Prokaryotic expression and polyclonal antibody preparation of mpg, mature peptide gene of protein-glutaminase

蛋白质谷氨酰胺酶(Protein-glutaminase,简称PG)是一种新型蛋白质脱酰胺酶,在蛋白质改性领域具有广阔的应用前景。但是,目前关于蛋白质谷氨酰胺酶的测定方法主要是通过苯酚-次氯酸盐反应测定铵离子含量指示蛋白质谷氨酰胺酶的酶活,该方法精确度和灵敏度有限。因此,利用原核表达系统表达解朊金黄杆菌(Chryseobacterium proteolyticum)分泌的蛋白质谷氨酰胺酶成熟肽基因mpg,纯化后制备其多克隆抗体用于检测解朊金黄杆菌分泌的蛋白质谷氨酰胺酶的含量。首先以解朊金黄杆菌基因组为模板扩增出成熟肽基因mpg,将其与pET32a载体连接构建重组质粒pET32a-mpg,转化至大肠杆菌BL21(DE3)。在25℃条件下,经异丙基-β-D-硫代半乳糖苷(IPTG)诱导6 h,目的蛋白表达量最高、呈可溶性蛋白。通过Ni-NTA柱纯化的重组蛋白mPG-His 6,将其作为抗原,免疫新西兰白兔制备多克隆抗体。间接酶联免疫法检测其效价,所得抗体效价为1∶5 000。蛋白质免疫印迹实验结果说明,该多克隆抗体特异性良好。

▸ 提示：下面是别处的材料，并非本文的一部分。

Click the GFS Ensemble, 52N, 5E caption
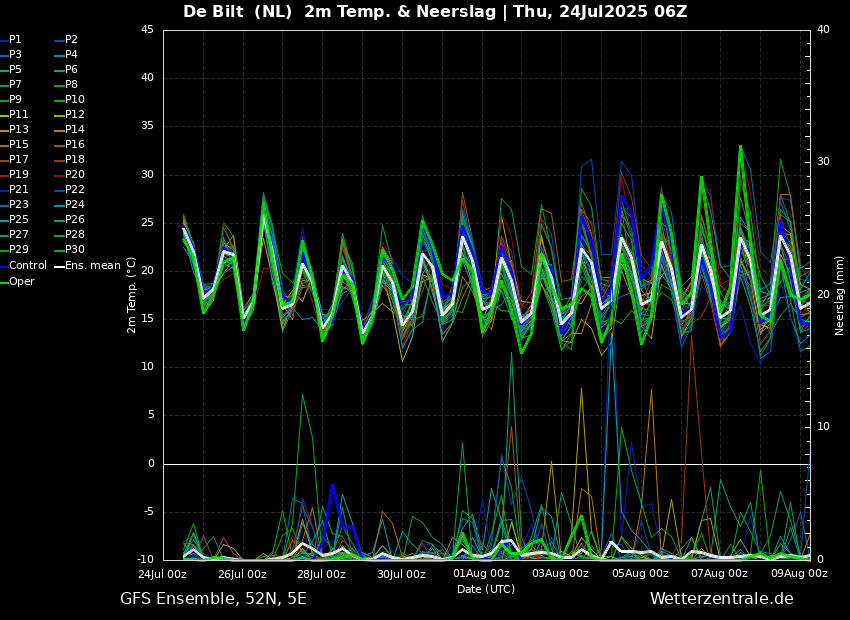 [213, 599]
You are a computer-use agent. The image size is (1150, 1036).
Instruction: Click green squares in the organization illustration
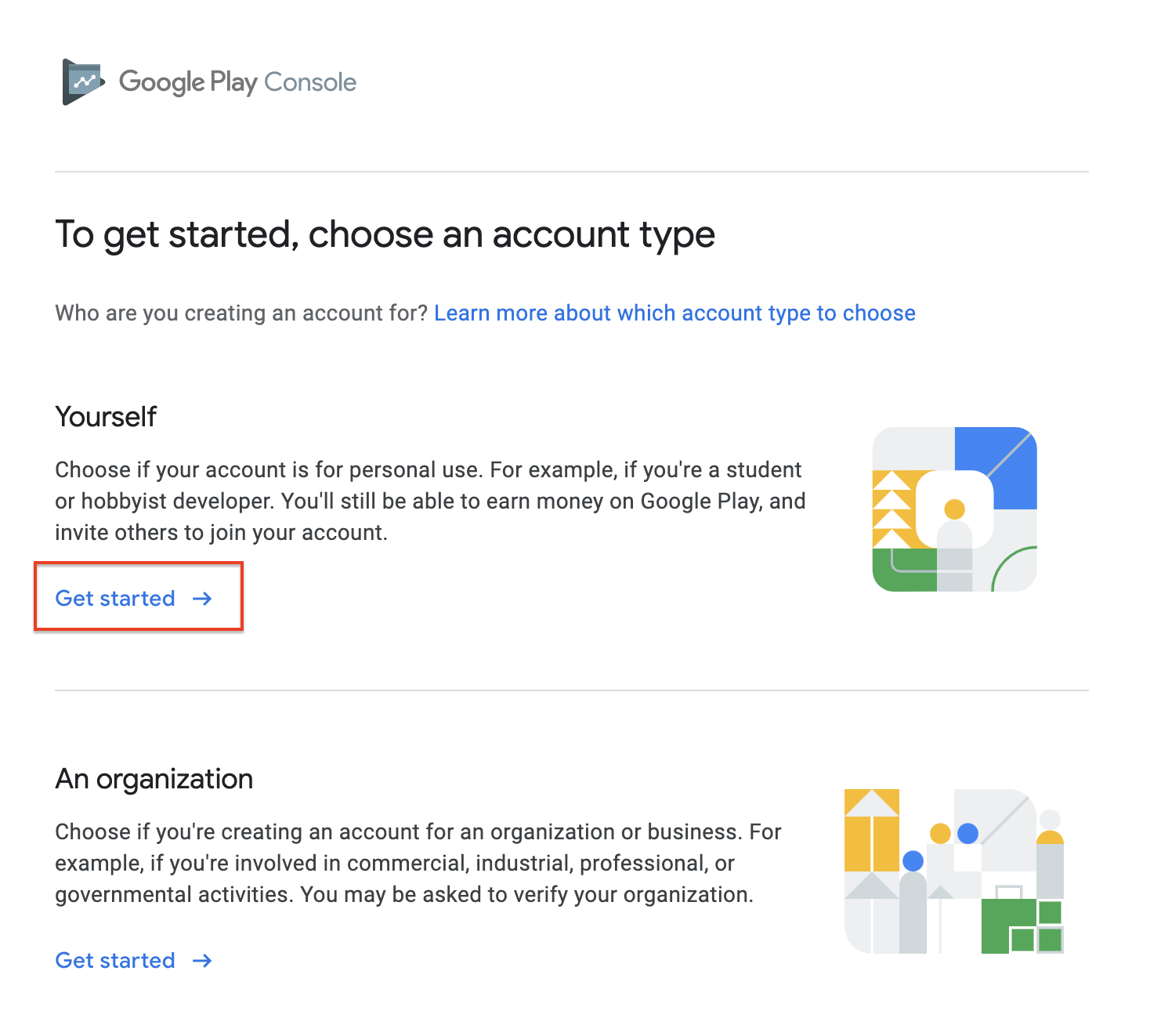(x=1021, y=926)
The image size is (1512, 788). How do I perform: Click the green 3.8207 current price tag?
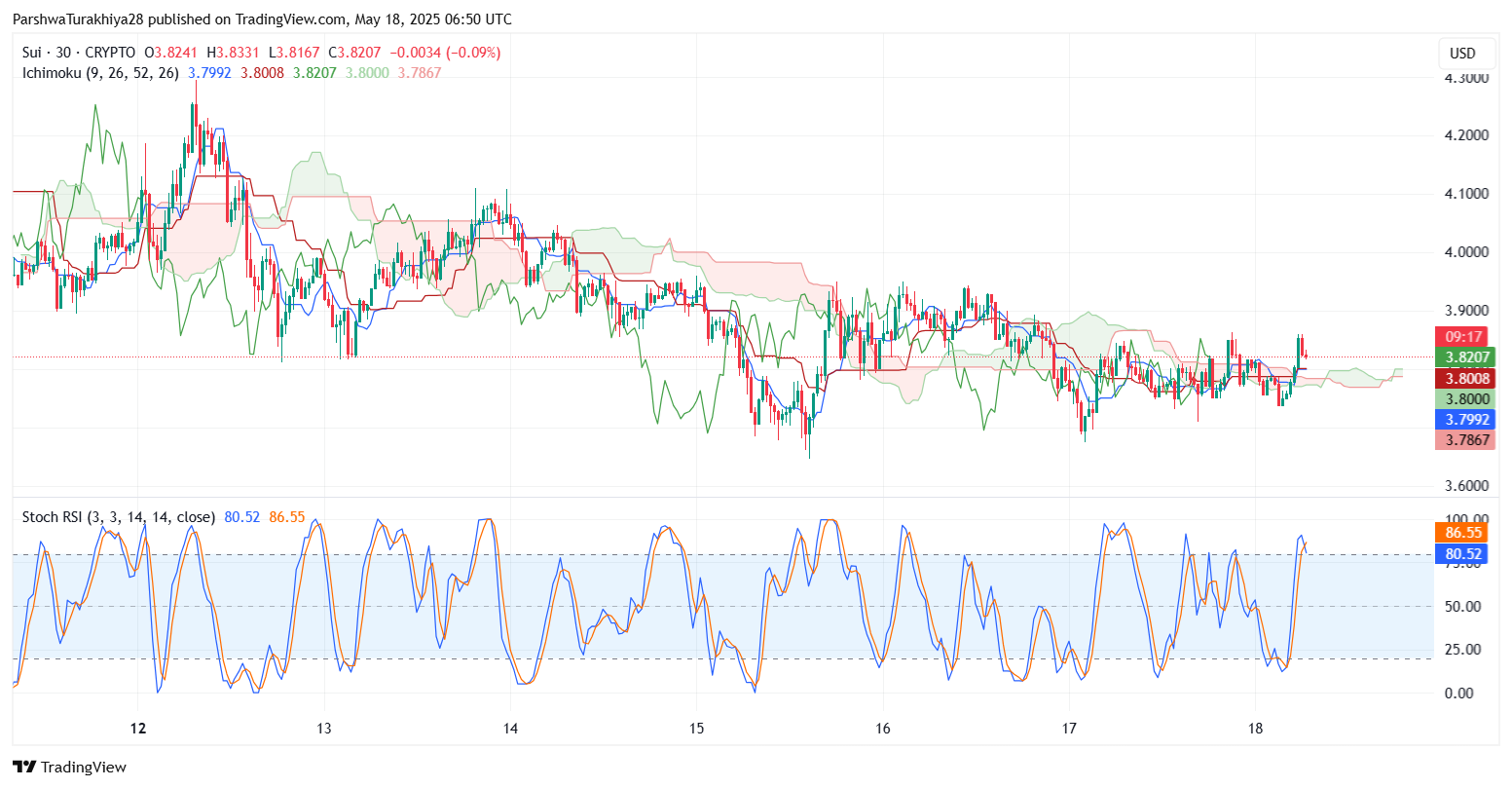[x=1465, y=357]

最后使用该多克隆抗体对解朊金黄杆菌的发酵上清液进行蛋白质免疫印迹反应,检测天然蛋白质谷氨酰胺酶,结果表明该抗体特异性良好,可用于检测解朊金黄杆菌分泌的蛋白质谷氨酰胺酶,为深入研究蛋白质谷氨酰胺酶的生物学功能、建立蛋白质谷氨酰胺酶高产菌株的高通量筛选方法奠定了基础。

Protein-glutaminase(PG)has broad application prospects in the field of protein modification.However,the measurement method of PG is to convert the ammonium ion content in the catalytic reaction to the content of PG by phenol-hypochlorite reaction,which is less sensitivity and accuracy.Therefore,a prokaryotic expression system was used to express the mature peptide gene mpg of Chryseobacterium proteolyticum,and then rabbit polyclonal antibody was prepared after mpg was purified in order to measure the amount of PG produced from C.proteolyticum.First,the mature peptide gene mpg was amplified from the genome of C.proteolyticum,and ligated with pET32a vector to construct recombinant plasmid pET32a-mpg,which was transformed into BL21(DE3).After the recombinant strain was cultured using isopropyl-β-D-thiogalactoside(IPTG)as an inducer,recombinant protein expressed as soluble protein had the highest expression at 25℃for 6 h.The recombinant protein mPG-His6 purified by Ni-NTA column was used as an antigen to immunize New Zealand white rabbits to prepare polyclonal antibodies.The titer of the antibody was 1∶5 000 by ELISA.The results of Western blotting showed that the polyclonal antibody was specific.Through detected the fermentation supernatant of C.proteolyticum using the polyclonal antibody by Western blotting,the results showed that the antibody had good specificity to detect PG produced from C.proteolyticum,which provided the reference to establish high-throughput screening method for high-yielding protein-glutaminase strain.